February 17, 2013 – one year ago today – Tanner Oharah took me to the center of a rock window that looked like a heart and asked me to marry him.
I said yes.
Really, there was no way I could have said anything but yes. I’d liked him for as long as I’d known him, and wanted to marry him for about that long. He was funny, talented, strong, and extremely good looking. He shared my enjoyment for music, my pursuit of education, and my desire to further the Kingdom of God. We’d be a great team, and I wanted to spend all of my life at his side.
So, of course, I said yes. And as I shook my head in disbelief he slipped a perfect, sparkly ring on my finger.

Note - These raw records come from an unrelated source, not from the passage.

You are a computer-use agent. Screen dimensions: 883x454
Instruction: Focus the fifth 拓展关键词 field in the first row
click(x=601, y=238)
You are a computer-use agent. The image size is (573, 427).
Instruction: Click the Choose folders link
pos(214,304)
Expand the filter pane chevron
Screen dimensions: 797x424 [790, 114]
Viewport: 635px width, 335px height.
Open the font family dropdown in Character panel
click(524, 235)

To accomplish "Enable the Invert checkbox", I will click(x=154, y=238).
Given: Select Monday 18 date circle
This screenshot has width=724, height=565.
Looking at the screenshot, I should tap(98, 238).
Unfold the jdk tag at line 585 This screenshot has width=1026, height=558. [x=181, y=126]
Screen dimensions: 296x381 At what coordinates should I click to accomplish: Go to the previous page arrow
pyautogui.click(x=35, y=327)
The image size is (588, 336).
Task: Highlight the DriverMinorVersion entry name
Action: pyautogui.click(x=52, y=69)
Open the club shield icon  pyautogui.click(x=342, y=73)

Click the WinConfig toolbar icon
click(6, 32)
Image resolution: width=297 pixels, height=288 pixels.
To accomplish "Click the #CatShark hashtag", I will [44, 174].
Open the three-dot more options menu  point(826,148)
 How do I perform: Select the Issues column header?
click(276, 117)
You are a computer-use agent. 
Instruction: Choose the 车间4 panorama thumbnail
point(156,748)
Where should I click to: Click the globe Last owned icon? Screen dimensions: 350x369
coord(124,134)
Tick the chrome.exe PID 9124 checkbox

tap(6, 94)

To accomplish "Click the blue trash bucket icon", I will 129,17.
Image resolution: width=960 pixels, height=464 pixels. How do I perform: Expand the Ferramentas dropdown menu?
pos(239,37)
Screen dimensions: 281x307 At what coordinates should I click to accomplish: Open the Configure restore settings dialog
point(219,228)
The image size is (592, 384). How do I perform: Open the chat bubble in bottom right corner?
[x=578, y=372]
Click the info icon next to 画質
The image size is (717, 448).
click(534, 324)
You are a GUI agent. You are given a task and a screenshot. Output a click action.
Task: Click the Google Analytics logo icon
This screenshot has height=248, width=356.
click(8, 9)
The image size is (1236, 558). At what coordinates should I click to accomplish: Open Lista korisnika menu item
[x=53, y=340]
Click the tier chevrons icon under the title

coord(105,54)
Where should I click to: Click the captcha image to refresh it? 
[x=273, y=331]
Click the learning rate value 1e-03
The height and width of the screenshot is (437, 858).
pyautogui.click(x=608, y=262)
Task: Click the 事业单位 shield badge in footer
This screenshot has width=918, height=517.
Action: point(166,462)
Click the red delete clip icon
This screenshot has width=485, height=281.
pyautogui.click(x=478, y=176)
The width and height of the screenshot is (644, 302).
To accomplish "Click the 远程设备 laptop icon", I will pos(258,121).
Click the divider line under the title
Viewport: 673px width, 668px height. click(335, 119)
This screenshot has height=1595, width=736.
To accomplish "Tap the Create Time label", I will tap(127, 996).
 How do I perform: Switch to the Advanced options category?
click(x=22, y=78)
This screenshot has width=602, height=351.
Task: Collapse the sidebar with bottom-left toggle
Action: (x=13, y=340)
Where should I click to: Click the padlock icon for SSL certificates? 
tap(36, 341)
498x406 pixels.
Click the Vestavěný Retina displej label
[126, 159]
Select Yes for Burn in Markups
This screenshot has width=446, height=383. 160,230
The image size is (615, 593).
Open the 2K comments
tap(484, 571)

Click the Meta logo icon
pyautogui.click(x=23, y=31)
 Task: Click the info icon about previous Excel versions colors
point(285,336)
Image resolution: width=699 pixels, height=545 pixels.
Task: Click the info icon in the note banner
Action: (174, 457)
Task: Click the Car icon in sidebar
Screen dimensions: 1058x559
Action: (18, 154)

I said yes to the straightforward question that he asked: “Greer Allyson Johnson, will you marry me?” But I also said yes to a million other things at that moment.
I said yes. I would marry Tanner, and learn to let my life become one with his.
I said yes, I would be his partner throughout life. No matter where life led us, I would be at his side. Or at least trailing behind as I try to keep up with his long stride.
I said yes, I’d start each morning with him, no matter how early, that I would end each day with him. Even though my peak time is the middle of the day.
I said yes, I would build a home with him. Figuratively and literally.
I said yes, I would choose him above anyone or anything else. Sleep included.
I said yes, he would be my leader. Except when we go snowshoeing. Then I’ll lead so I can break the snow in because I’m lighter.
I said yes, I’d let our lives and possessions merge as one. Which includes having obscure instruments, tanned skins, and Phantom of the Opera masks as part of our home decor.
I said yes to hours in the practice room, studio and performance halls, watching him make music and making music with him.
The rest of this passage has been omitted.